On this one, there is another issue.  Reciting your pain makes it stick around and intensify; it becomes an affirmation.  Take page from Pollyanna–find the good or the fascinating and stick with that for conversational moments.

5.  Disease.  Whatever it is and whatever part of you it affects, whether it’s yours or someone else’s, it’s not party talk.  That includes allergies, broken things that require visible alterations, and labels–like arthritis, migraine, and pain.  HIPAA was enacted for a reason and when it comes to stuff that aches, makes you icky, causes people in the vicinity to blush, could cause one of the other D’s, or can’t be pronounced, best to stand down and talk about a documentary you saw on the Smithsonian Channel or Modern Marvels.  Or a Super Bowl commercial about kitties making the Facebook rounds.  Anything.

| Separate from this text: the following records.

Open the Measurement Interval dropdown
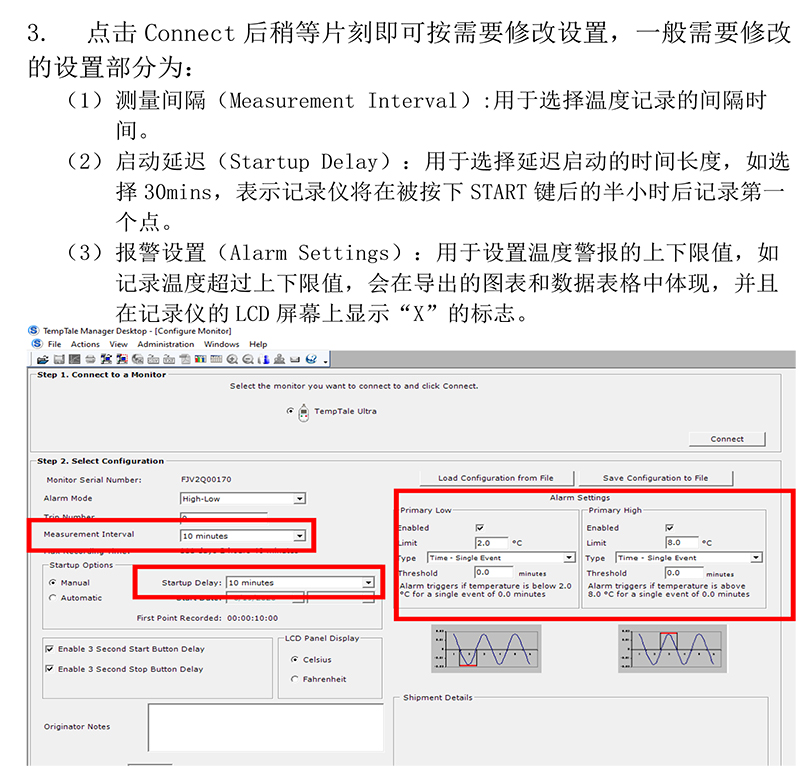Viewport: 800px width, 779px height. [x=299, y=536]
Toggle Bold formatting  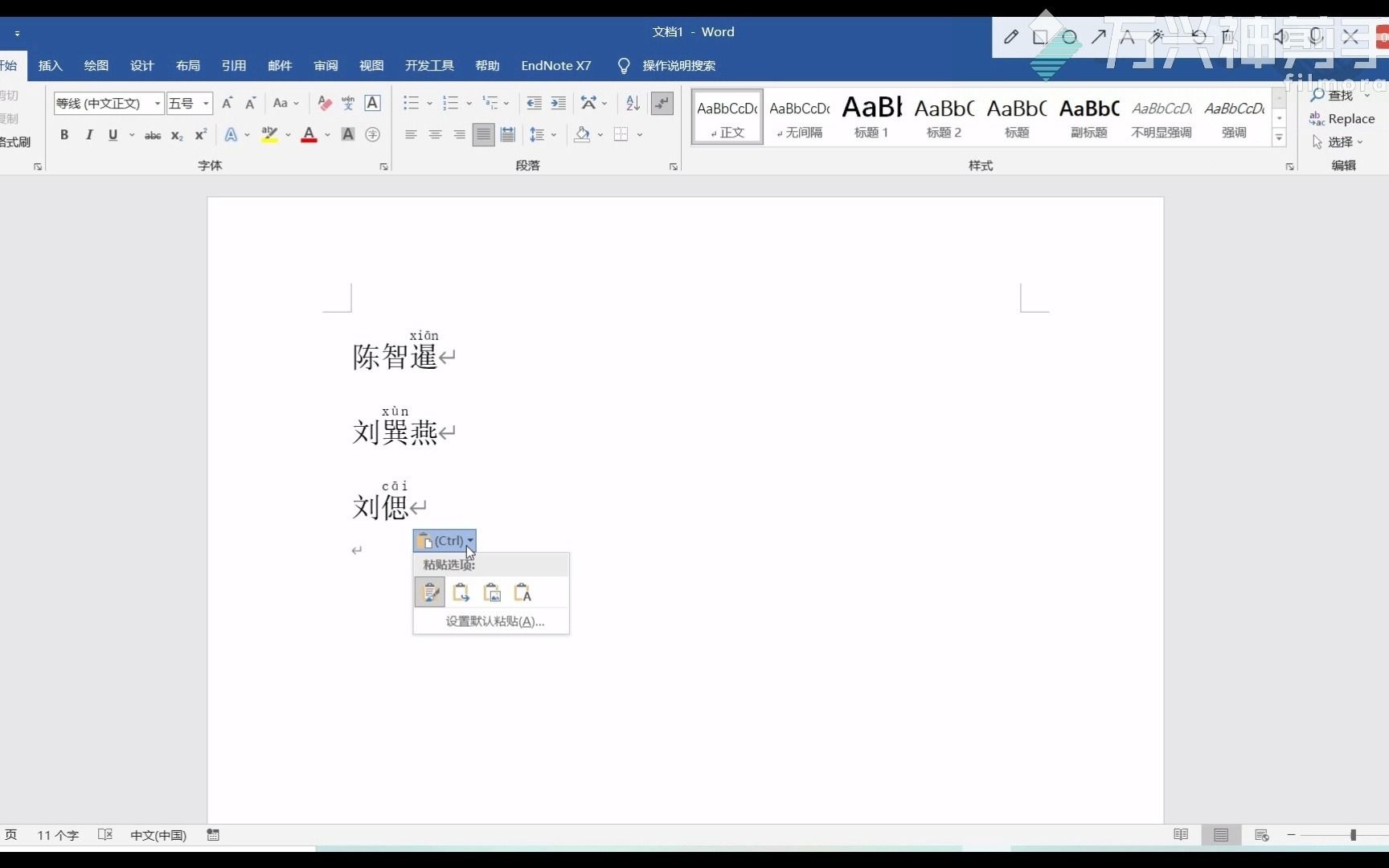click(64, 134)
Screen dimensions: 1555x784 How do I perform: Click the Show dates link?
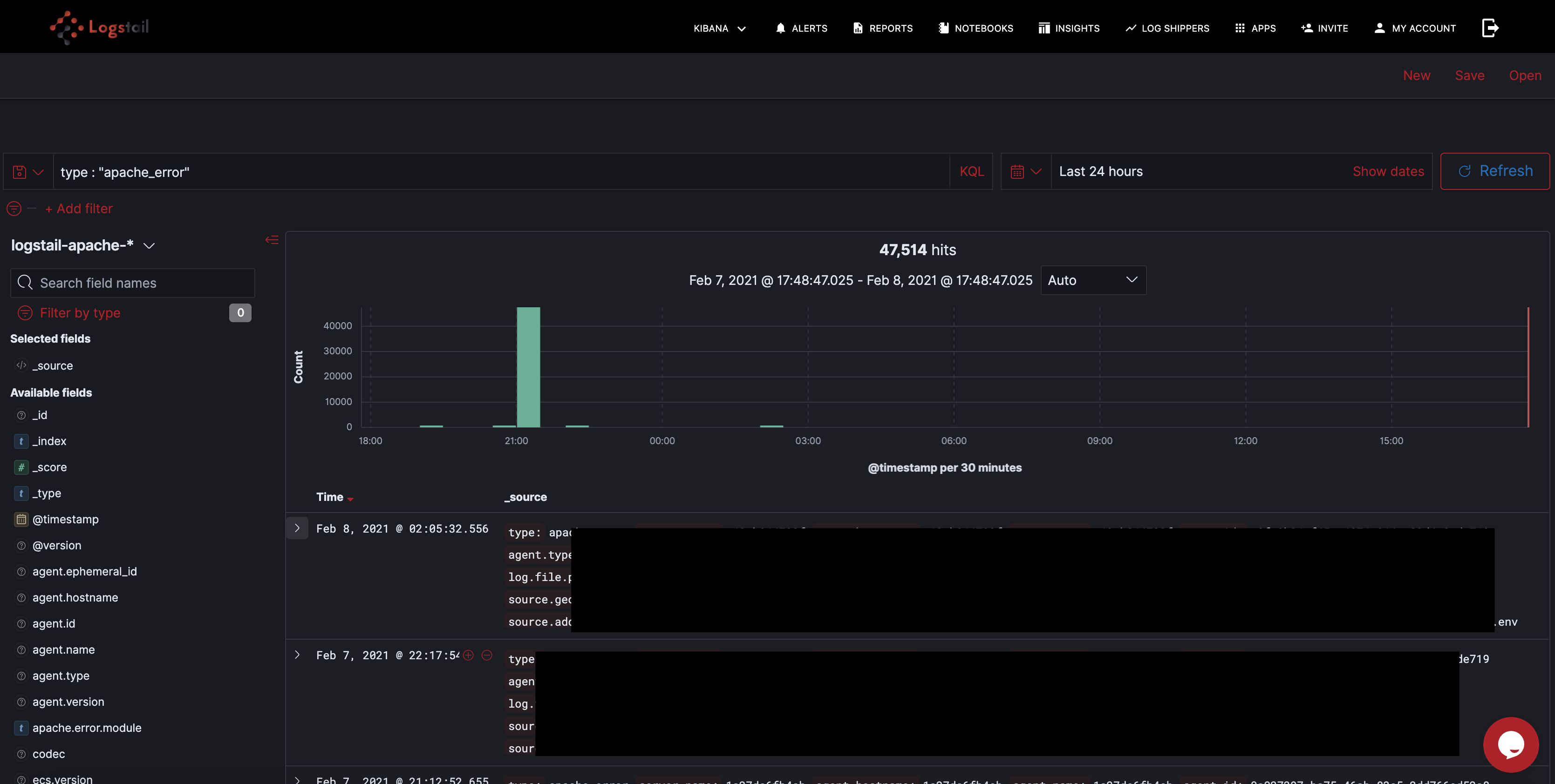point(1388,172)
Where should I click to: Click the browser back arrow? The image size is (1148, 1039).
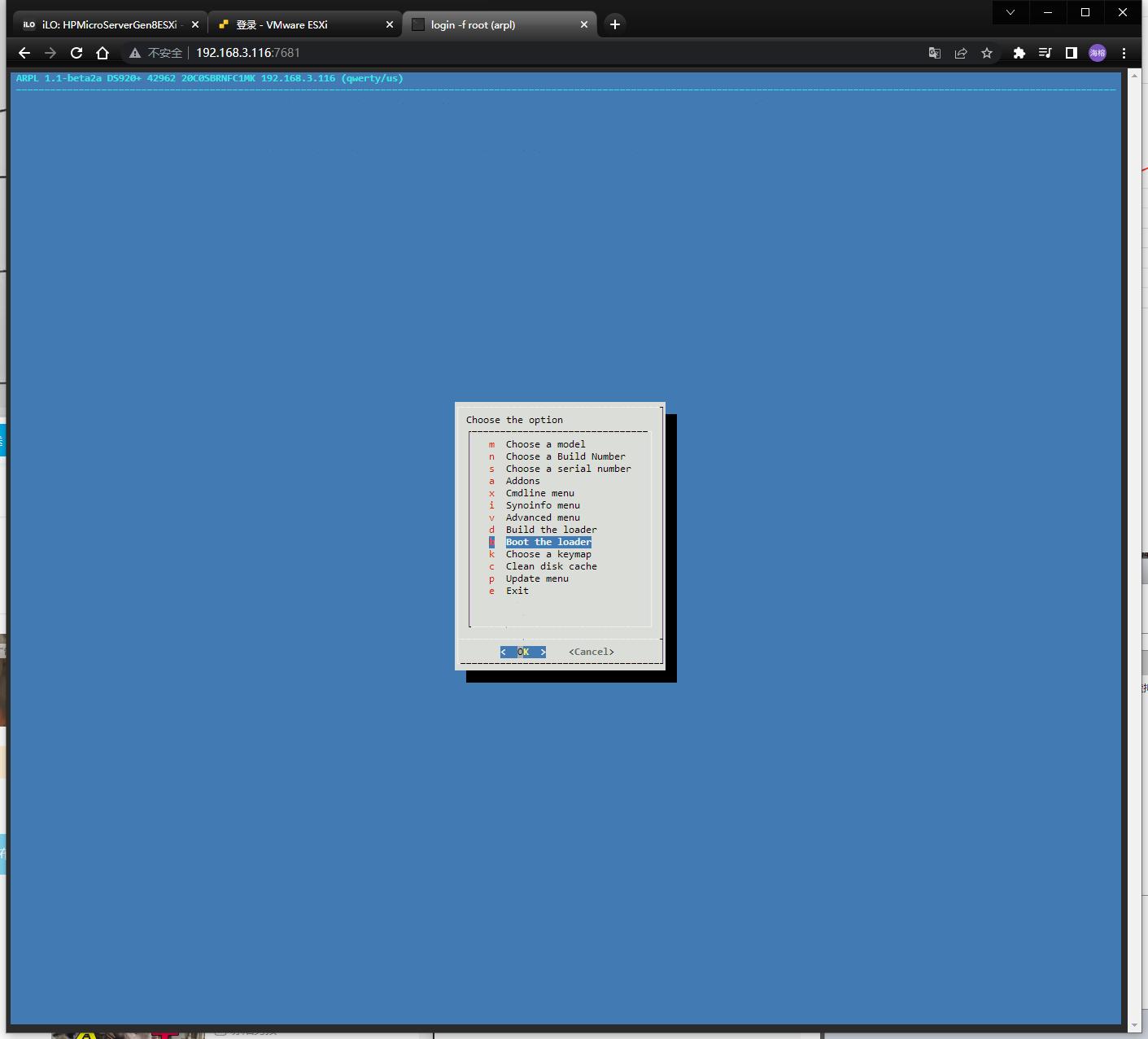(24, 53)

If it seems to you that if you avoid these topics there is nothing left to talk about, it’s time for you to develop highly intentional talking points to guide your thinking about how you want to be perceived.  Imagine you have only a few minutes to make your best first impression (because that is exactly the case)–do you want to be remembered as the divorced person with the bad back who is trying to lose twenty pounds on the South Beach diet, or the one who is well read, active in the community, and interested in others and their interests, and knows interesting things.